2.3. REGIONALISMOS Y NACIONALISMOS
Uno de los fenómenos más destacados durante la regencia de María
Cristina tras la muerte de su marido Alfonso XII fue el surgimiento de diversos movimientos regionalistas y nacionalistas en Cataluña, en el País Vasco y, de forma incipiente, en Galicia. En Valencia y Andalucía. El regionalismo es un movimiento que reivindica el reconocimiento de la identidad diferencial de una región, ya sea cultural, económica, administrativa o política. La transición al nacionalismo se produce cuando este movimiento acentúa su dimensión política y reivindica el autogobierno basados en el principio de las nacionalidades.
EL CATALANISMO
Se formó en la década de 1890 tuvo su origen en el renacimiento cultural (Renarxença) iniciado en la década de 1830 y en los cambios socioeconómicos experimentados a lo largo del siglo.
El catalanismo político partió de dos corrientes contradictorias ideológicamente : el federalismo republicano y el conservadurismo tradicionalista y católico.
El federalista Valentí Almirall elaboró las primeras formulaciones teóricas del catalanismo. Lideró la protesta contra los tratados librecambistas recogida en el Memorial de greuges (memorial de agravios) presentado a Alfonso XII, lo que supuso una aproximación de los intereses de la burguesía industrial a la ideología catalanista.
El proyecto político de Almirall fracasó y se inició el predominio del catalanismo conservador. Por un lado, estaban los defensores de un regionalismo historicista, tradicionalista y católico. Por otra parte, un sector moderado de la burguesía industrial empezó a apoyar el catalanismo como reacción a la política centralista del Estado. En este contexto, Enric Prat de la Riba fundó la Lliga de Catalunya (1887), que defendía un proyecto catalanista conservador.
En 1891 se constituyó la Unió Catalanista que elaboró el primer programa político del catalanismo, conocido como Bases de Manresa (1892). En ellas se reivindicaba un poder regional autónomo de carácter tradicionalista y antiliberal (sufragio censitario, ausencia de referencias a los derechos y libertades.)

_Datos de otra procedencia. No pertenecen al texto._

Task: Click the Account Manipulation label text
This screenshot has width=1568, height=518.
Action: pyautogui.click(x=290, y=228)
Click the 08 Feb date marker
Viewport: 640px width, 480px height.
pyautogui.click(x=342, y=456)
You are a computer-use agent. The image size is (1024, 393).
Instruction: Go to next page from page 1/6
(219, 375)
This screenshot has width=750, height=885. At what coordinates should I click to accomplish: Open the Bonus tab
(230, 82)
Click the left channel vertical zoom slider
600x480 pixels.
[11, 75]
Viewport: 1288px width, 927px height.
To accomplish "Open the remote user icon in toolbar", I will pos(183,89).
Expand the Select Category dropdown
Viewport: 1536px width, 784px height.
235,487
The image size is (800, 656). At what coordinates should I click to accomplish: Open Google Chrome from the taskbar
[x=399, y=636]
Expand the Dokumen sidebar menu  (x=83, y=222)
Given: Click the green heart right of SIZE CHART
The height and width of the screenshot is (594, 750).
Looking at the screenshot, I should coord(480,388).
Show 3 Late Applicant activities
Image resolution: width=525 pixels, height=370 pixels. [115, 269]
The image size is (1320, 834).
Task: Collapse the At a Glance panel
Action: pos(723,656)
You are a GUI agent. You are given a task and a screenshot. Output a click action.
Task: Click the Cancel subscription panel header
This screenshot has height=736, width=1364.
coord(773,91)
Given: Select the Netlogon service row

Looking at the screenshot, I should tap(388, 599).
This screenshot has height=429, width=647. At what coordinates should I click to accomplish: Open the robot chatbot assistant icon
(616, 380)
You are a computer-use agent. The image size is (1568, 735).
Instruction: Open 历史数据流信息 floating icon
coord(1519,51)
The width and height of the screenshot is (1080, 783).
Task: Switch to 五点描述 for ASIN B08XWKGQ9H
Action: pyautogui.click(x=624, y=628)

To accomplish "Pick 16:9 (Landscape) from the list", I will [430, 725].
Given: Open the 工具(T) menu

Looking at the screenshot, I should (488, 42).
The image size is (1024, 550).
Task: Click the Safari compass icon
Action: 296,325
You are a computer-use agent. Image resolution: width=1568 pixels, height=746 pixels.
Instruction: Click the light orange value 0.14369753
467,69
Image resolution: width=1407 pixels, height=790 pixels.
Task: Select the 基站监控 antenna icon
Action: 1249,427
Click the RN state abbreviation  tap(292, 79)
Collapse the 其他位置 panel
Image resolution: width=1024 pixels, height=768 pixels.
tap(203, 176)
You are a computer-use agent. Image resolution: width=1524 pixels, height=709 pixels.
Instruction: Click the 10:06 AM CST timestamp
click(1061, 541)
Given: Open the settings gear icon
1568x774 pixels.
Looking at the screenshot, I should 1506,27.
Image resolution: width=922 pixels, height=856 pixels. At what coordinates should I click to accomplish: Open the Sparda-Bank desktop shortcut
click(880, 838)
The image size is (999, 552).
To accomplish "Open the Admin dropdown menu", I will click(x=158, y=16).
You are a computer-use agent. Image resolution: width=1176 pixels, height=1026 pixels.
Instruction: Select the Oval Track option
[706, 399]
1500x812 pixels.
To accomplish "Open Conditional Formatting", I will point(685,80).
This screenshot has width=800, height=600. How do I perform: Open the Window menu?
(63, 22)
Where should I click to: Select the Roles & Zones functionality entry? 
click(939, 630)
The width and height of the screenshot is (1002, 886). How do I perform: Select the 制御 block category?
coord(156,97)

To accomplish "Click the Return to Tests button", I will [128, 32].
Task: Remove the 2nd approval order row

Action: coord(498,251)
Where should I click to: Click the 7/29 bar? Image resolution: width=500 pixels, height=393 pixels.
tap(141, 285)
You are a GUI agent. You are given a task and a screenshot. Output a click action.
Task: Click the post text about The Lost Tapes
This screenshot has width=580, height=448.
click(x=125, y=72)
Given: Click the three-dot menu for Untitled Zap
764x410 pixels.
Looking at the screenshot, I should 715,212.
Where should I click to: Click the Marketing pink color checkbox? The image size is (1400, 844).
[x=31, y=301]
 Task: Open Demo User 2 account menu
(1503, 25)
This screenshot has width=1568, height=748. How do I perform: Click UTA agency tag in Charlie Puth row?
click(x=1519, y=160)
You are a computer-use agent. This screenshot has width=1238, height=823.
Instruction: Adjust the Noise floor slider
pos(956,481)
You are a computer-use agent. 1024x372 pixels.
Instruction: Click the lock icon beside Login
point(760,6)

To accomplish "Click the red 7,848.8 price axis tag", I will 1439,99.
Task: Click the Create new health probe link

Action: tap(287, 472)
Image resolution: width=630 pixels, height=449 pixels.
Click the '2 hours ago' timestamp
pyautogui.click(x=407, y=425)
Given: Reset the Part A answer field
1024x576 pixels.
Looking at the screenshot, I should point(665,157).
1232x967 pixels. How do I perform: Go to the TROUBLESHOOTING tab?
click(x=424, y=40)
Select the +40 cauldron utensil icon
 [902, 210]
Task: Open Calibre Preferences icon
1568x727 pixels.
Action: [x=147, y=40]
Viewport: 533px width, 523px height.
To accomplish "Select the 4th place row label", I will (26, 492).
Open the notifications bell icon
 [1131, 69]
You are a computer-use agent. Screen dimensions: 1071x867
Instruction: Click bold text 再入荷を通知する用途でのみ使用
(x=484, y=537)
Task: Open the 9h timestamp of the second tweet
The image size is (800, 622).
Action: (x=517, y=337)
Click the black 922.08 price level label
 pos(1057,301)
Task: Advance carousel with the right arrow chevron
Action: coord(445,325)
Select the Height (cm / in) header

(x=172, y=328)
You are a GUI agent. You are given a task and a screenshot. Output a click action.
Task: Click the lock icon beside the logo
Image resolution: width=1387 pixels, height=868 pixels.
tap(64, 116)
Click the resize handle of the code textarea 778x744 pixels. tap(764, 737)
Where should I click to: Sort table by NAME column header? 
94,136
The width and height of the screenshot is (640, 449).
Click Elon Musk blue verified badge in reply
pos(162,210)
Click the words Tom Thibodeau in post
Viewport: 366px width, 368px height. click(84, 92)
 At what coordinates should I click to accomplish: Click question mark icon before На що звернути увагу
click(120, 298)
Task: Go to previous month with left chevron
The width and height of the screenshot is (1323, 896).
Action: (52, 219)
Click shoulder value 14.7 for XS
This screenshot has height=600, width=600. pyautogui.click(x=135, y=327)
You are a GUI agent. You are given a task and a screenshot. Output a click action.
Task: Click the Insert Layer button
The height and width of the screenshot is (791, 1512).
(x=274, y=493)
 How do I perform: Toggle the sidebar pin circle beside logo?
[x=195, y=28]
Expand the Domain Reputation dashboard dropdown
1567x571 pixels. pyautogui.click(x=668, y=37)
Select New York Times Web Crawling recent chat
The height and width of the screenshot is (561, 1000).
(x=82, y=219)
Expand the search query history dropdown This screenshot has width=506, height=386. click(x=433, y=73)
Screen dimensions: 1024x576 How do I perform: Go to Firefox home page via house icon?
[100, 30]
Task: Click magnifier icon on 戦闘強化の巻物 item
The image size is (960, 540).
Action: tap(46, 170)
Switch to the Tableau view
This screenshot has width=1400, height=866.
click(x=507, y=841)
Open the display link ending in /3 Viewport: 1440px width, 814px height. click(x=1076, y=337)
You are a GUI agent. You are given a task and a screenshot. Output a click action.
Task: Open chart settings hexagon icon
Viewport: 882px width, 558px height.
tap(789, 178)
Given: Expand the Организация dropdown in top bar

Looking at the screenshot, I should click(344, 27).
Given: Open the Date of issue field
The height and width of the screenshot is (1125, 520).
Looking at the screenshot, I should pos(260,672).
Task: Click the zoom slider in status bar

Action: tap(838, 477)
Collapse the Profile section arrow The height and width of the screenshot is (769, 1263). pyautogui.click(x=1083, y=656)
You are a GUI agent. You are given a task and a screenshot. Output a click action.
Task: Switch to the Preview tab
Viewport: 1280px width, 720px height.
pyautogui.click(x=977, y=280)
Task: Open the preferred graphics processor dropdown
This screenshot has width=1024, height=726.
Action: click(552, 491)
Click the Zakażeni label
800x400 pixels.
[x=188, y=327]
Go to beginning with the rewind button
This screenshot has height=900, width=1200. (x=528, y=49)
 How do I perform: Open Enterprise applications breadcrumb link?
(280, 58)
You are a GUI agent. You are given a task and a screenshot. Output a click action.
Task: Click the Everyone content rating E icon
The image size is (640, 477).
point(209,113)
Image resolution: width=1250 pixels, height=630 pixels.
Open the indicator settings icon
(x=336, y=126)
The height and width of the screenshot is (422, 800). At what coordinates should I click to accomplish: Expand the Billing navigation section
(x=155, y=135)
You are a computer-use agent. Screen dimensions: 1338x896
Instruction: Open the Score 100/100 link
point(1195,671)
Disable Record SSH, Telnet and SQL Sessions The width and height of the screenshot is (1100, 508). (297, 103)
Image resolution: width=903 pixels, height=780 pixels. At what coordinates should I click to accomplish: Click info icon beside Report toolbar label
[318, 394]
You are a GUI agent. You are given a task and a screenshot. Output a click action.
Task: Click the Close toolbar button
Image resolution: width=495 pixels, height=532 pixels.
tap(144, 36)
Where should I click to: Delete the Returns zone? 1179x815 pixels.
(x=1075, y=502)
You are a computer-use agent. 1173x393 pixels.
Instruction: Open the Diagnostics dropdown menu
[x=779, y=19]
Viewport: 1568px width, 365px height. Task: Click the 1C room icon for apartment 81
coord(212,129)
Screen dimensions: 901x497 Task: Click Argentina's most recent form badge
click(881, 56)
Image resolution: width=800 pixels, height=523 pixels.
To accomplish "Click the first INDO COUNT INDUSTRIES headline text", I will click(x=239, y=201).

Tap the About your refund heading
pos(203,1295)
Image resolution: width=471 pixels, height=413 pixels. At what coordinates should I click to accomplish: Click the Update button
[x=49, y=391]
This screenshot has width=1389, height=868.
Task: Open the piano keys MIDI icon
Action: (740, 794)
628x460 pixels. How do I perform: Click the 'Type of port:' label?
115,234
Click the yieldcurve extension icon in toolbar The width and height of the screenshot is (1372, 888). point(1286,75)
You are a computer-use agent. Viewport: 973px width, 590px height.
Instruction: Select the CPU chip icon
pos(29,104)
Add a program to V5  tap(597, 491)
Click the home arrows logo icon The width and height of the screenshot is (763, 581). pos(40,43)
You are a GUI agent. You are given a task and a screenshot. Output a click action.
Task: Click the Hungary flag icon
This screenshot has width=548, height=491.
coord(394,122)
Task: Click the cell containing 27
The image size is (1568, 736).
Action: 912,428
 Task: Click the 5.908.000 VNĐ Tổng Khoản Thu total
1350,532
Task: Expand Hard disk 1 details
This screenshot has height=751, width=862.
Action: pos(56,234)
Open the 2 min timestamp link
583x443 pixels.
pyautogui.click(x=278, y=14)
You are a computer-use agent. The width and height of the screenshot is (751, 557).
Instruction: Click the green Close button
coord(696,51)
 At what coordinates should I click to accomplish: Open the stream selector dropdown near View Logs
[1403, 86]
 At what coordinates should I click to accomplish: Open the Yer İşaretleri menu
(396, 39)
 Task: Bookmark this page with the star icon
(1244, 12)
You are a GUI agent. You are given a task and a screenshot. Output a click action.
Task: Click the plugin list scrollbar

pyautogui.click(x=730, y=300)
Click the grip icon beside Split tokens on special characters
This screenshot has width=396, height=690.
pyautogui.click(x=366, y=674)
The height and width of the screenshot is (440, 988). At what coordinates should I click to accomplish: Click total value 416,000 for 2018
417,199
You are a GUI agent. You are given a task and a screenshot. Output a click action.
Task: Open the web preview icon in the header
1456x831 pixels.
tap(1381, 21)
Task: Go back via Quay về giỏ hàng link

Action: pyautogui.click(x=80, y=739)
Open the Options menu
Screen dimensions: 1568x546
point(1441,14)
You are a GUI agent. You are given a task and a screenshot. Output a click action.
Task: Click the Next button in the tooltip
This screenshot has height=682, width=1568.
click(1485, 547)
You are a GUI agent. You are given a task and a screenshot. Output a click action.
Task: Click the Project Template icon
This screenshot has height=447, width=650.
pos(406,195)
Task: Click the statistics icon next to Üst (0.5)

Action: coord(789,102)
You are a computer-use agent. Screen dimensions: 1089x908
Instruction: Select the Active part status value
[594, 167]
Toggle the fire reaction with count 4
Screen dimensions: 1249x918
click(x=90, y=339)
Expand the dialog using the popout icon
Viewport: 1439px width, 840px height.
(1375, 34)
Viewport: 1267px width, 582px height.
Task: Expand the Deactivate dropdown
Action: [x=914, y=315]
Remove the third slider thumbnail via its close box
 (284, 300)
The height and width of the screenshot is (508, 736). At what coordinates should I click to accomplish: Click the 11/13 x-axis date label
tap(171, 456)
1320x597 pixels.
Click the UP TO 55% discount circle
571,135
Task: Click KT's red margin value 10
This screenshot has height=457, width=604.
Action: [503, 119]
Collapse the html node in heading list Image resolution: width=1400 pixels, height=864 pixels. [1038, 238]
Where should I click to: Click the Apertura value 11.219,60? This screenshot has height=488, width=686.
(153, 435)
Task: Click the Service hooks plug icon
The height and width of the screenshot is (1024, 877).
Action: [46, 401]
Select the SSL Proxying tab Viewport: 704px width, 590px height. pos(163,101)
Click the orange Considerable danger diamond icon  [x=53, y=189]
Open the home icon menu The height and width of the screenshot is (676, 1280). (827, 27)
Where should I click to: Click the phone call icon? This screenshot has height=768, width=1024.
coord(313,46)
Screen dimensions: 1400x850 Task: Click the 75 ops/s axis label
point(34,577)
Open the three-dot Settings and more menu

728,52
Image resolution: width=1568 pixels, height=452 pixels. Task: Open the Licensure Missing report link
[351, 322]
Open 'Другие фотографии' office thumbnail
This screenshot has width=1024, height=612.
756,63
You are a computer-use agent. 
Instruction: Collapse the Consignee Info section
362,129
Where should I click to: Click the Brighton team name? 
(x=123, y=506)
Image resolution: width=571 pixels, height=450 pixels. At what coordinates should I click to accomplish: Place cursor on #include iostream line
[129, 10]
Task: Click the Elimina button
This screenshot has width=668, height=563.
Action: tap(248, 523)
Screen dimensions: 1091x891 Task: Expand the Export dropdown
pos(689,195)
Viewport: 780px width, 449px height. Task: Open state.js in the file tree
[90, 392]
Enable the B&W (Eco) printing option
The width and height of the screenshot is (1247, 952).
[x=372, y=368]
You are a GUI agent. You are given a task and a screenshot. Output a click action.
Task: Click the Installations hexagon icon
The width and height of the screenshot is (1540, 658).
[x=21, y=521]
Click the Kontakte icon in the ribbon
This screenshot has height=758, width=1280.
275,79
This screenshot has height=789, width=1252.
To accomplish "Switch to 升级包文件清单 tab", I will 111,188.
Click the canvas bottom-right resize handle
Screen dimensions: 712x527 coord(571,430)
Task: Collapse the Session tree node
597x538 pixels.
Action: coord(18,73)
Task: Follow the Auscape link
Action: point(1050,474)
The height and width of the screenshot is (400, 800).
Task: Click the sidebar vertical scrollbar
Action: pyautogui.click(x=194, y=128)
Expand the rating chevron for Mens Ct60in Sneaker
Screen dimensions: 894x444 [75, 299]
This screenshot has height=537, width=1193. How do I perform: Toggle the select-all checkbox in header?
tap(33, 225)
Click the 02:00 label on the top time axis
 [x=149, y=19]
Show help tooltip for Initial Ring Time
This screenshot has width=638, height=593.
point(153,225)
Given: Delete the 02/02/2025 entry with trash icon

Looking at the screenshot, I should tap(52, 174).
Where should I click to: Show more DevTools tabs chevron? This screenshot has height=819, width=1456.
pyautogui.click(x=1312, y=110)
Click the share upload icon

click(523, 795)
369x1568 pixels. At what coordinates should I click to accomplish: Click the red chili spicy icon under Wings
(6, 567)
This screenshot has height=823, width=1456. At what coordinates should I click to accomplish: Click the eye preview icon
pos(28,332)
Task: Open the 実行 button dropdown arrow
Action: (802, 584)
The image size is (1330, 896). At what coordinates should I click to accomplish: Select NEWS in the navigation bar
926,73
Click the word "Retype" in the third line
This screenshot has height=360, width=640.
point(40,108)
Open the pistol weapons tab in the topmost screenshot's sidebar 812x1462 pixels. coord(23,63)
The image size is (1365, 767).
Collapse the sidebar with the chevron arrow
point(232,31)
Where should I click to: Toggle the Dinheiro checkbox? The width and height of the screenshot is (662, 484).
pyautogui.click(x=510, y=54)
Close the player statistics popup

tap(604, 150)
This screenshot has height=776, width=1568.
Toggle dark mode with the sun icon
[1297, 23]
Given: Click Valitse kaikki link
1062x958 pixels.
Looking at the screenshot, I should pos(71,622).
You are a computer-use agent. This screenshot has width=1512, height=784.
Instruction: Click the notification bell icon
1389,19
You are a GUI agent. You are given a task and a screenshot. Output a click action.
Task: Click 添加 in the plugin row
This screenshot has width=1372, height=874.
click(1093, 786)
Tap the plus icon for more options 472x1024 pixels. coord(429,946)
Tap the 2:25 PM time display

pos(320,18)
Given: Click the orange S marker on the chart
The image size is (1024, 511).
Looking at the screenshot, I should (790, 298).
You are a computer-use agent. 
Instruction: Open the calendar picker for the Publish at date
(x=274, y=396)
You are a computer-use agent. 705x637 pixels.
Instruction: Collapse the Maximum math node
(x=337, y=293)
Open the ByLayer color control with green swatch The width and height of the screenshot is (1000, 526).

La politización de las distintas instituciones se generalizó en la última década del siglo xix. Pero fue tras la pérdida del mercado colonial en 1898 cuando la burguesía industrial se comprometió activamente con el catalanismo político con el objetivo de reformar el sistema de la Restauración, incapaz de afrontar los retos de la moderna sociedad industrializada.
Así pues, a partir de principios del siglo xx, el catalanismo reivindicó la autonomía política en el marco de un Estado español.
EL NACIONALISMO VASCO
En el País Vasco, la reacción contra la abolición de los fueros después de la tercera guerra carlista (1876) originó un movimiento de defensa de las instituciones suprimidas y de recuperación de la lengua y la cultura vascas.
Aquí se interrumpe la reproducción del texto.